- _What is needed_
Reproduce without any pictures the lines from the one that contains "Viewport: 790px width, 468px height." through the end of the records, exactly as written.

- _Listed records_
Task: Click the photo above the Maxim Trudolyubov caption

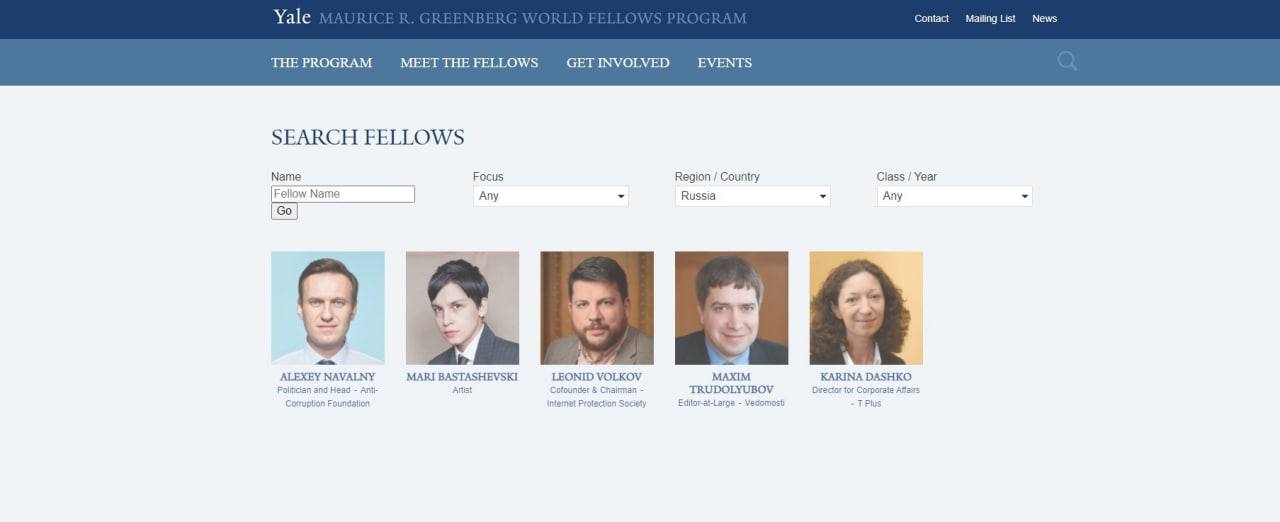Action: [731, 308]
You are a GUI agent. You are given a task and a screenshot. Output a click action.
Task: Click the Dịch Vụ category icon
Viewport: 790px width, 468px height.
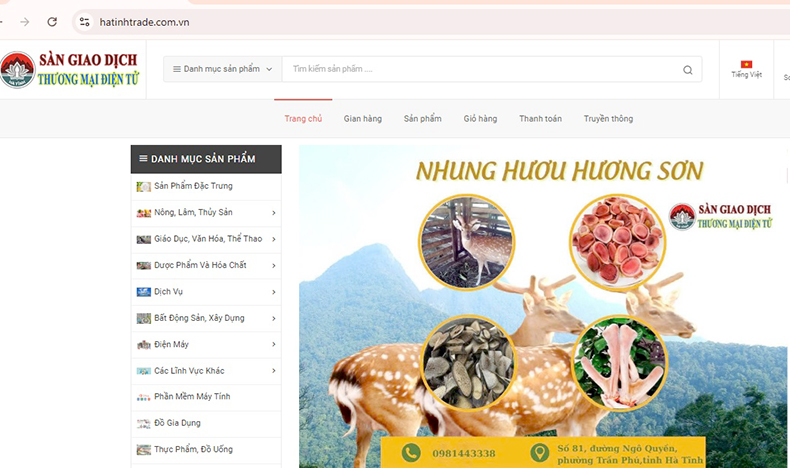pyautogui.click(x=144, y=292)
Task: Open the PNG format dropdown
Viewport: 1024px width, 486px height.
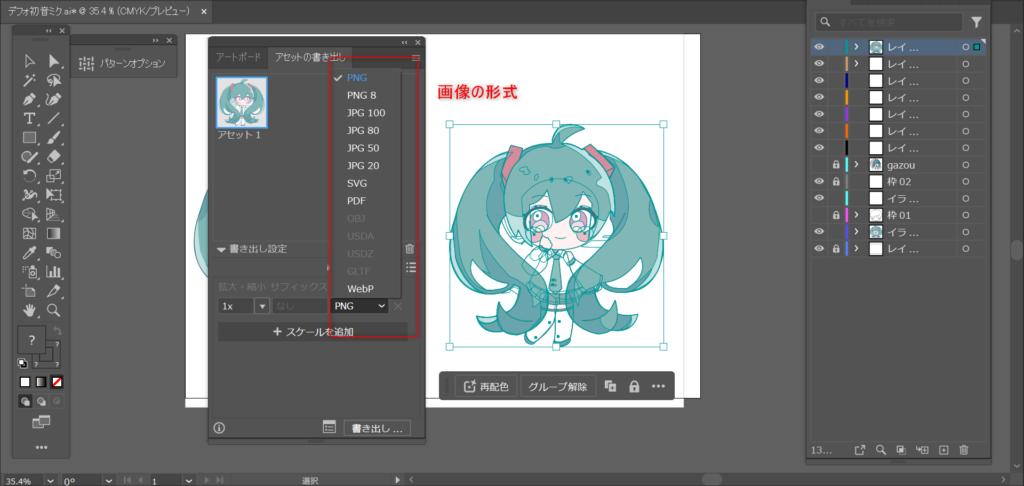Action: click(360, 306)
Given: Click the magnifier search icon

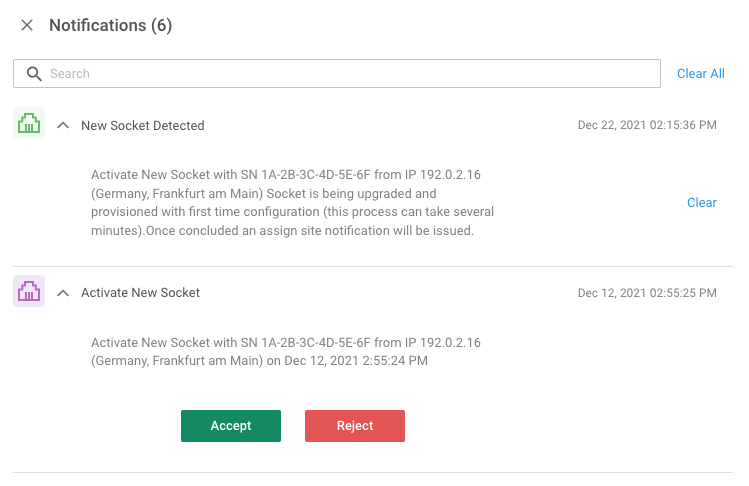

- _Answer section_
Viewport: 790px width, 468px height.
pyautogui.click(x=144, y=292)
Task: Open the PNG format dropdown
Viewport: 1024px width, 486px height.
Action: click(360, 306)
Given: Click the magnifier search icon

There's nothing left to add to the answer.